Empresas & Negócios - Há novos projetos à vista?
Zobel – Como efeito do primeiro, professores e pesquisadores do Estado vão conhecer o Medical Valley. Virão novas oportunidades de criar projetos pela demanda de mercado e novas tecnologias. Enxergamos um potencial em todo o território gaúcho. Vamos ter uma pessoa representando nosso cluster aqui. Já sugerimos usar o nome de Medical Valley brasileiro, mas quem define é o grupo que organiza a iniciativa, que busca uma marca independente, o que é muito positivo.
Empresas & Negócios – Será preciso formar mais profissionais e em novas áreas?

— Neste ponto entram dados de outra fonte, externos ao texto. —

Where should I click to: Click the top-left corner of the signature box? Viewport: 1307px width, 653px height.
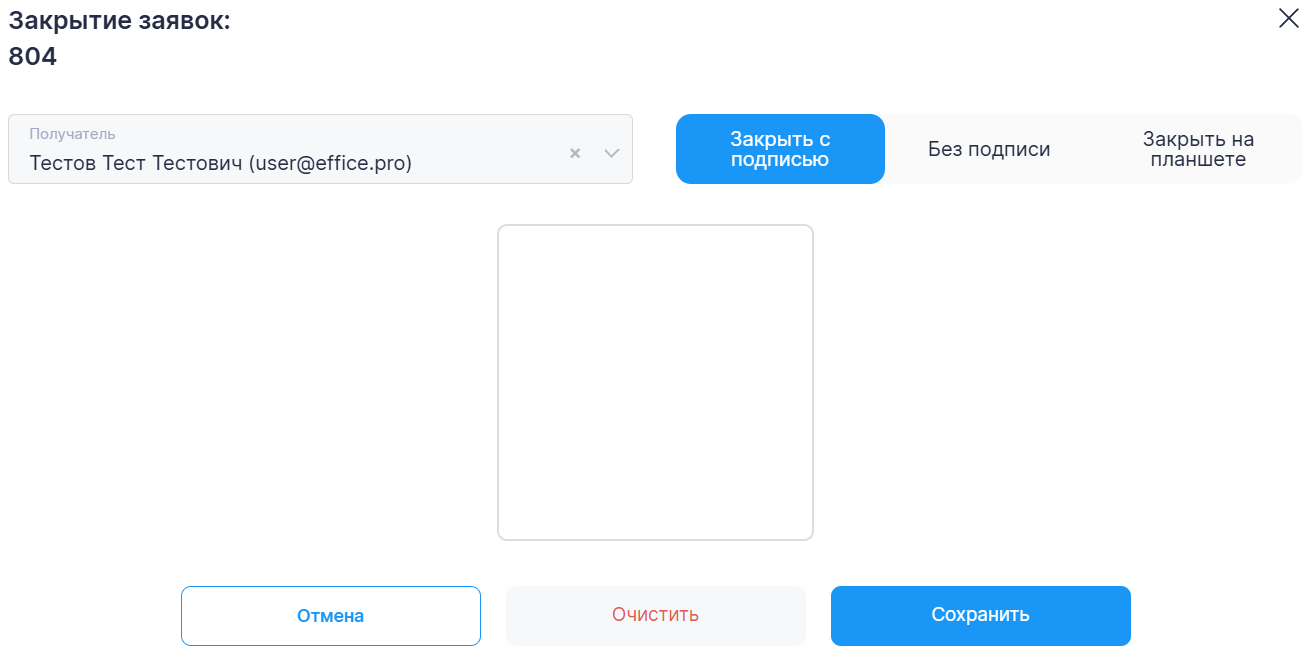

Zobel – Sim. Já falamos com as universidades. A Unisinos criará o curso de Engenharia Biomédica, mas há mais áreas. Precisa ter mais cursos em Engenharias e Informática e sistemas de gestão de saúde.

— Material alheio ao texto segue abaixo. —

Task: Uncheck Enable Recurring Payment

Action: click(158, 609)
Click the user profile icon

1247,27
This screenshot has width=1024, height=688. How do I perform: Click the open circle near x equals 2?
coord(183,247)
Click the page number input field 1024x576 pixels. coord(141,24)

Empresas & Negócios – Quais são os desafios daqui para frente?
Zobel – Ninguém pode esperar que já em 2017 teremos um grande número de empresas no polo gaúcho. Não é um milagre. É uma iniciativa que facilitará a criação da estrutura. Precisamos da ajuda do governo, mas somente onde ele deve atuar, como reduzir a burocracia para empresas que querem vir ao Brasil, ou aquelas que querem sair para atuar no exterior, além das estruturas de atração de investimentos, como a Sala do Investidor na Secretaria de Desenvolvimento. Queremos mostrar que se uma empresa for desenvolver tecnologia biomédica tem de pensar no Rio Grande do Sul daqui para frente.